● Assigned task:
Repeat, word for word, every line from the line holding "You are a GUI" through the final line of the entries below. Skip all pictures.
Given data Block Start
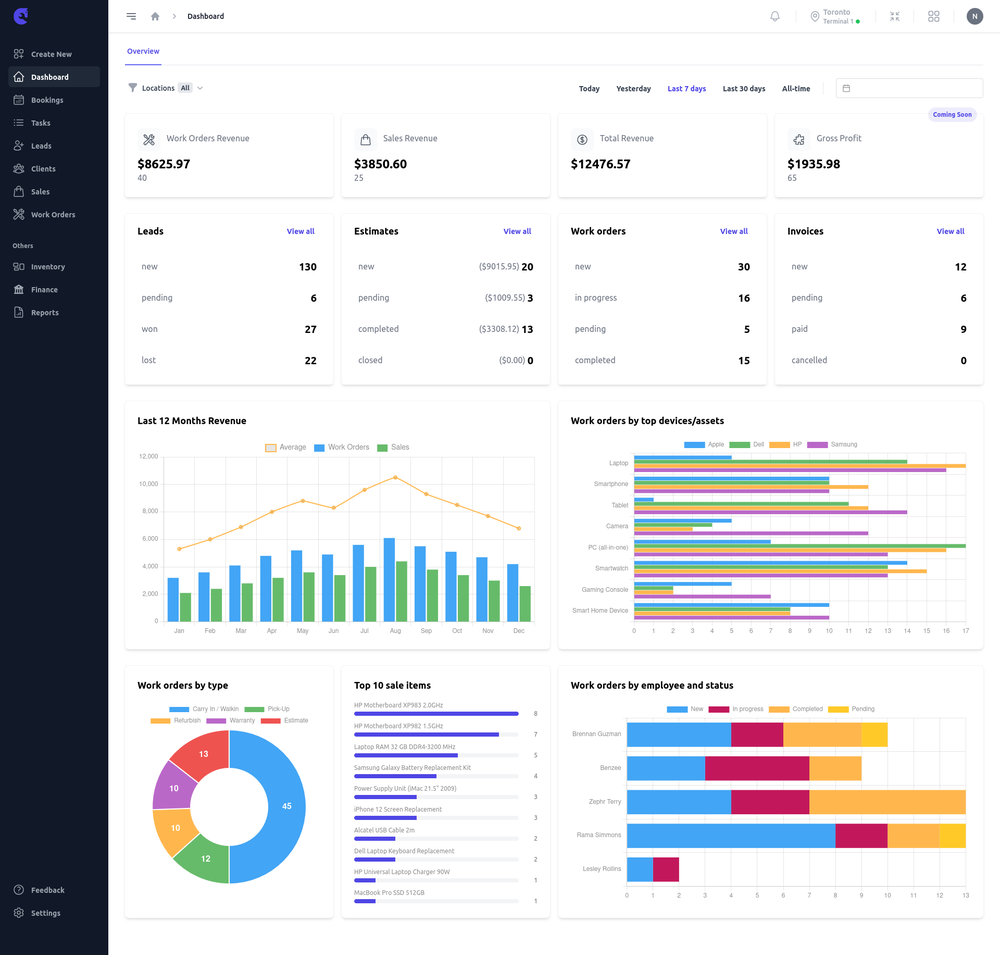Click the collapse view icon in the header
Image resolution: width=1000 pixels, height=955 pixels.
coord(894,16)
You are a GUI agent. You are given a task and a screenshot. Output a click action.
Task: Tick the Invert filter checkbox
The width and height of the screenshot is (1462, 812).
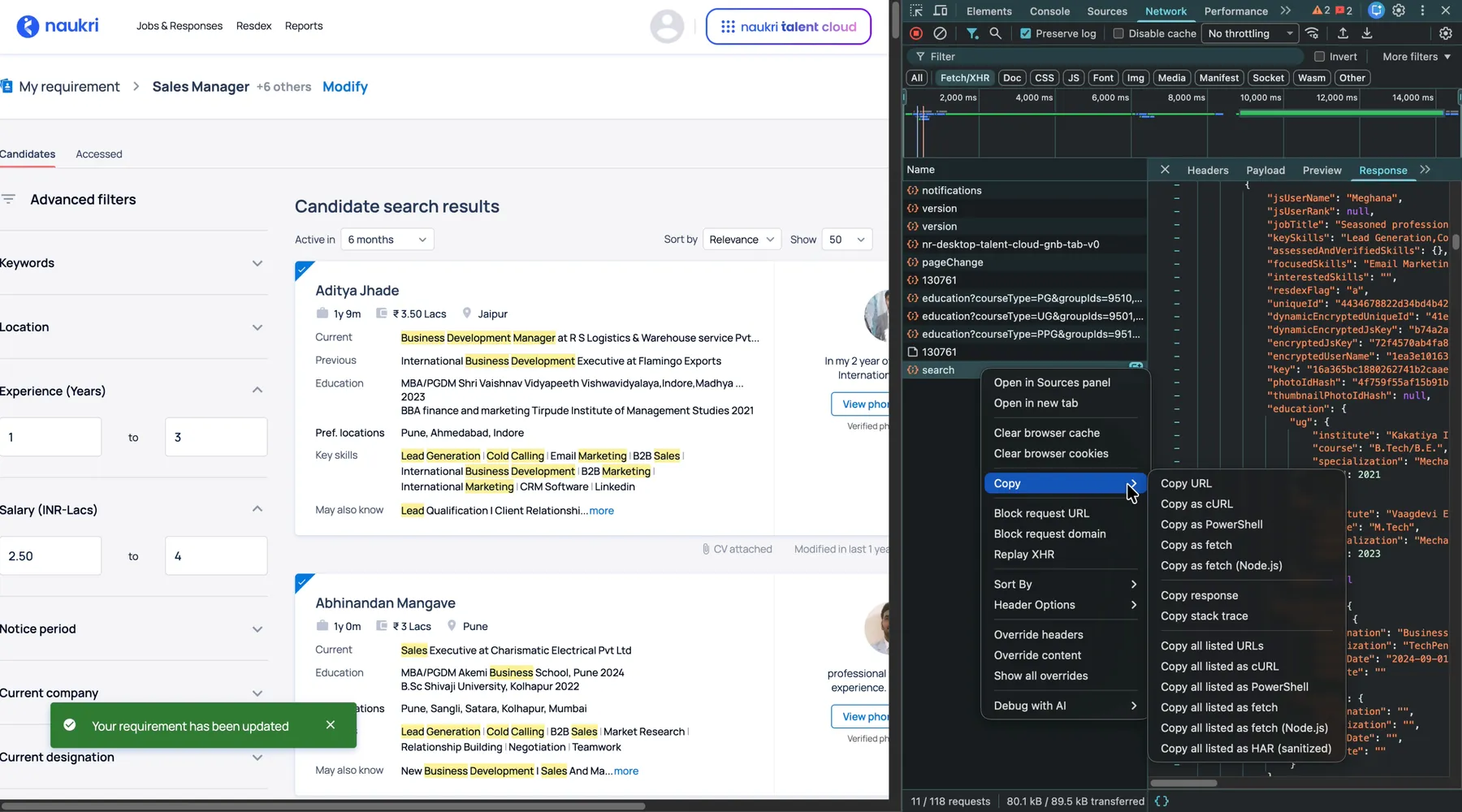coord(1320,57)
Given data Block End
● Your response:
You are a GUI agent. You are given a task and a screenshot. Output a click action.
Task: Tick the Invert filter checkbox
The width and height of the screenshot is (1462, 812).
coord(1320,57)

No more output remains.